Kwasniok übernahm Köln zu Saisonstart, nach einem guten Einstieg in die Bundesliga rutschte das Team jedoch zunehmend in die Abstiegszone ab. Zuletzt gab es sieben Spiele ohne Sieg in Serie, insgesamt holte der Aufsteiger nur zwei Dreier aus den letzten achtzehn Begegnungen. Der achte Abstieg in der Vereinsgeschichte lauert.

Kessler hält alle Möglichkeiten offen

Der Punkt gegen Gladbach, den Eric Martel mit seinem späten Kopfball (84.) erzielte, bringe den FC "unserem Hauptziel näher. Das ist der Verbleib in der Liga Mitte Mai. Das ist die große Linie, bis dahin geben wir alles", so Kwasniok: "Ich bin überzeugt, dass harte Arbeit und Einsatz sich am Ende auszahlen."

Werden ihm aber Kessler und die anderen diese Gelegenheit geben? Es klang nicht so.

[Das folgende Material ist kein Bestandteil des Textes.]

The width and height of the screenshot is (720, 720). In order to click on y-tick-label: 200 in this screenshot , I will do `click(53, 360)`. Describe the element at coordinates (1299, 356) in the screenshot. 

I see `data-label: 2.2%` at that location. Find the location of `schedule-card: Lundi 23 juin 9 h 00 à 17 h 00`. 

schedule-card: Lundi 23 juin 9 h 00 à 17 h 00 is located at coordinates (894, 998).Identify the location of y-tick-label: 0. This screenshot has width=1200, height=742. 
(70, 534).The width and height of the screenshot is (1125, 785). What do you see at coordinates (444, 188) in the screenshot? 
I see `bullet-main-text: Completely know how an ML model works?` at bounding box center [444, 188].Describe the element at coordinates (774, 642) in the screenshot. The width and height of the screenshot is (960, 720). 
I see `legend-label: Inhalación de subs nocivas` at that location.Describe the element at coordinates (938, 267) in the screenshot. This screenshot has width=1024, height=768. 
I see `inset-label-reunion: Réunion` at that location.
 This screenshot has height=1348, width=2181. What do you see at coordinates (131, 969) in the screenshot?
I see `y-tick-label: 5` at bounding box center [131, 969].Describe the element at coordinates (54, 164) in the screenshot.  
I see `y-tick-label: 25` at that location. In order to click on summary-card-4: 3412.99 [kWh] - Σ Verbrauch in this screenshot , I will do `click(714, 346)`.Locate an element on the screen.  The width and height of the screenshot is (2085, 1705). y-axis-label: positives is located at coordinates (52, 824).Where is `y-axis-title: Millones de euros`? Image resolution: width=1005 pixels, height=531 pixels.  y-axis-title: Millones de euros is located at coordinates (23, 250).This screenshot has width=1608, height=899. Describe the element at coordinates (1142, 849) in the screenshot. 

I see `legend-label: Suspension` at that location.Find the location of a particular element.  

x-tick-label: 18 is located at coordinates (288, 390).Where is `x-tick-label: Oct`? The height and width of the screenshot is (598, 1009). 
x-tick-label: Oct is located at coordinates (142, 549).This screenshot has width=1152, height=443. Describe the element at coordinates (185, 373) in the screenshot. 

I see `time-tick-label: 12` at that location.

Das vorgesehene Training am Sonntag fiel aus. "Wir können die Tabelle ja lesen, und am Ende wissen wir, wie anspruchsvoll die Herausforderungen in den nächsten Wochen sein werden", sagte Kessler: "Und es ist klar, dass man an irgendwelchen Schrauben drehen muss, um wieder in der Lage zu sein, ein Spiel zu gewinnen."

Über allem stehe letztlich, "dass der 1. FC Köln in der Bundesliga bleibt." Ob mit oder ohne Kwasniok.